Exercise goal: Report how many lines in the material below contain the string "large", and give only that number. Matches are case-sensitive.

----- Stored rows -----

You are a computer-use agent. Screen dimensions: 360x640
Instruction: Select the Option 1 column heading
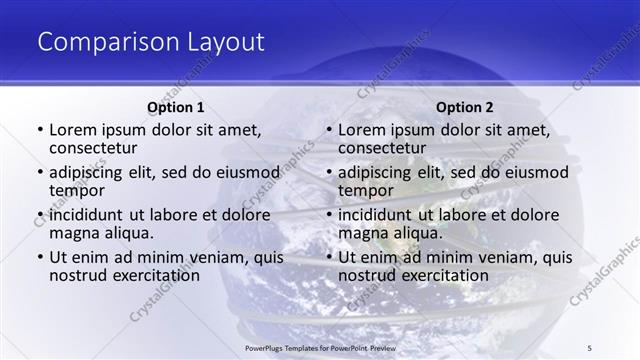point(176,107)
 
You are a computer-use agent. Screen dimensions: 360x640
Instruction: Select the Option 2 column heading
point(464,107)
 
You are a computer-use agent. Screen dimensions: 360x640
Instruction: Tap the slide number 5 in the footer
point(590,347)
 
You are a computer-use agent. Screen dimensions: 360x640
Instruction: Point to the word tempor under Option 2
point(365,190)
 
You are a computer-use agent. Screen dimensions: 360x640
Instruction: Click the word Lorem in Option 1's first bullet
point(73,130)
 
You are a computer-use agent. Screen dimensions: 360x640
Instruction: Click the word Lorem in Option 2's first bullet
point(362,130)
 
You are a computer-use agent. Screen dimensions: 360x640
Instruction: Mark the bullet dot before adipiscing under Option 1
point(39,173)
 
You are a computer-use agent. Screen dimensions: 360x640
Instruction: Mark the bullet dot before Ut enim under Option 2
point(328,258)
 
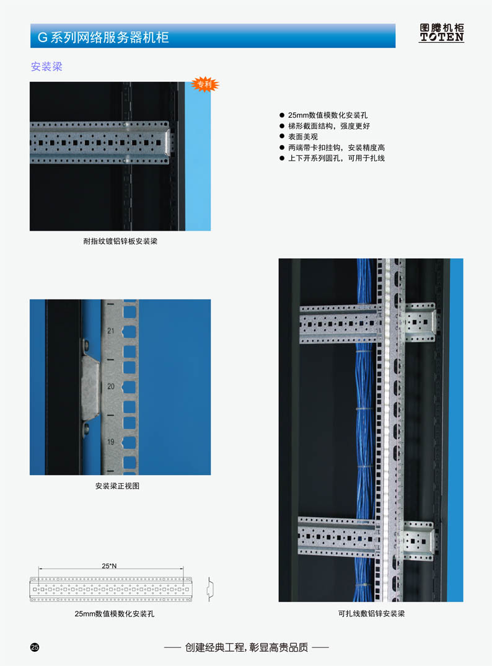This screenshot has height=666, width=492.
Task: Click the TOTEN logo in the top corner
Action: pyautogui.click(x=441, y=33)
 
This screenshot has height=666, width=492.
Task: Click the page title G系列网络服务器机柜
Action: pyautogui.click(x=103, y=37)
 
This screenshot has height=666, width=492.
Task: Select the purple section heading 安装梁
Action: pyautogui.click(x=46, y=66)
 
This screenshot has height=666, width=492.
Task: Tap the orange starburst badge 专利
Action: pyautogui.click(x=204, y=84)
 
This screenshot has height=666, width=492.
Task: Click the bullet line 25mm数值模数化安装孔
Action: pyautogui.click(x=327, y=115)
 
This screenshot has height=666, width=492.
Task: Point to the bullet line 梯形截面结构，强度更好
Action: pyautogui.click(x=328, y=126)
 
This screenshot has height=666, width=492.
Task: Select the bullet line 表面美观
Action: pyautogui.click(x=302, y=136)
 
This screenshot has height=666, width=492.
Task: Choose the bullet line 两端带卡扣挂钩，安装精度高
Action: pyautogui.click(x=336, y=148)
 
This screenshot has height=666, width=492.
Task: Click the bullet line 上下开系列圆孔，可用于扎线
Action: pyautogui.click(x=336, y=158)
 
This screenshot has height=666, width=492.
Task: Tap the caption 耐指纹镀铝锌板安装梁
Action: pyautogui.click(x=120, y=241)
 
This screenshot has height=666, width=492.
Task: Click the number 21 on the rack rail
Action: pyautogui.click(x=111, y=331)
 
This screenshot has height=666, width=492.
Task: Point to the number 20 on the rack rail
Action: pyautogui.click(x=111, y=386)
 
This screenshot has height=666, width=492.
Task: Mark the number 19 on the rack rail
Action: pyautogui.click(x=111, y=442)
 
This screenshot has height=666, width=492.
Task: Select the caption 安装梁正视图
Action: pyautogui.click(x=117, y=486)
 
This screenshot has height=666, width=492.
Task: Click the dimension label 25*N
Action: pyautogui.click(x=109, y=566)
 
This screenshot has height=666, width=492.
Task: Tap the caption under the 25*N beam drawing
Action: pyautogui.click(x=114, y=614)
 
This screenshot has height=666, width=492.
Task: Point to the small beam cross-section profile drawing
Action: pyautogui.click(x=209, y=589)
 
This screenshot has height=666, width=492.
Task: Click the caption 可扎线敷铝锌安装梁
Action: pyautogui.click(x=371, y=613)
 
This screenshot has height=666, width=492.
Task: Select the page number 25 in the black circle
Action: pyautogui.click(x=35, y=647)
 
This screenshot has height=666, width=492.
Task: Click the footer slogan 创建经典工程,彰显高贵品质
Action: pyautogui.click(x=246, y=647)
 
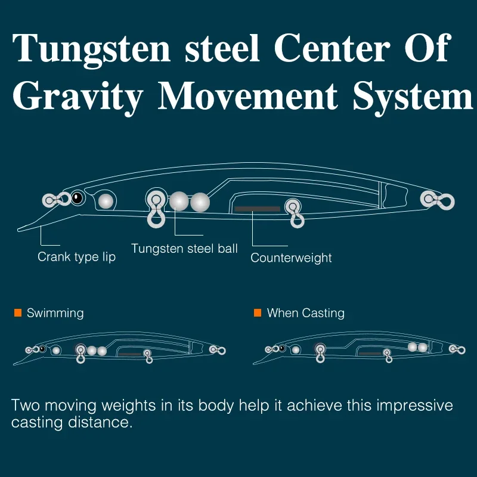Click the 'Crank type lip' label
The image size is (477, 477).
[x=76, y=257]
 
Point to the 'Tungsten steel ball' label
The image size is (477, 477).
[x=184, y=248]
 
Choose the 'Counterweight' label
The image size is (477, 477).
[x=291, y=258]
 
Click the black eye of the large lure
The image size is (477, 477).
[x=77, y=198]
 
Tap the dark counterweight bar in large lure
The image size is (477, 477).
[x=257, y=209]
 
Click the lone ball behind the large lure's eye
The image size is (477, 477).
[x=106, y=201]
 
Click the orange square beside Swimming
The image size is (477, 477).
[x=17, y=313]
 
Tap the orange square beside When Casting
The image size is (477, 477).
[x=258, y=313]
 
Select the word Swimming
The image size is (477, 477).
[x=55, y=313]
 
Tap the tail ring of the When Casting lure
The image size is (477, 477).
[x=456, y=349]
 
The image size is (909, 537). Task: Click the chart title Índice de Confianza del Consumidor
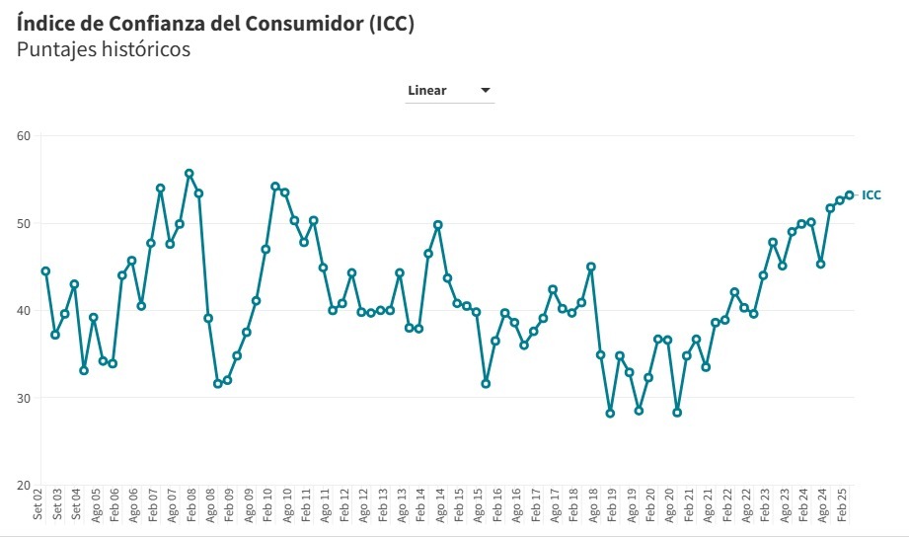[215, 23]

-----

Response to the exercise: 3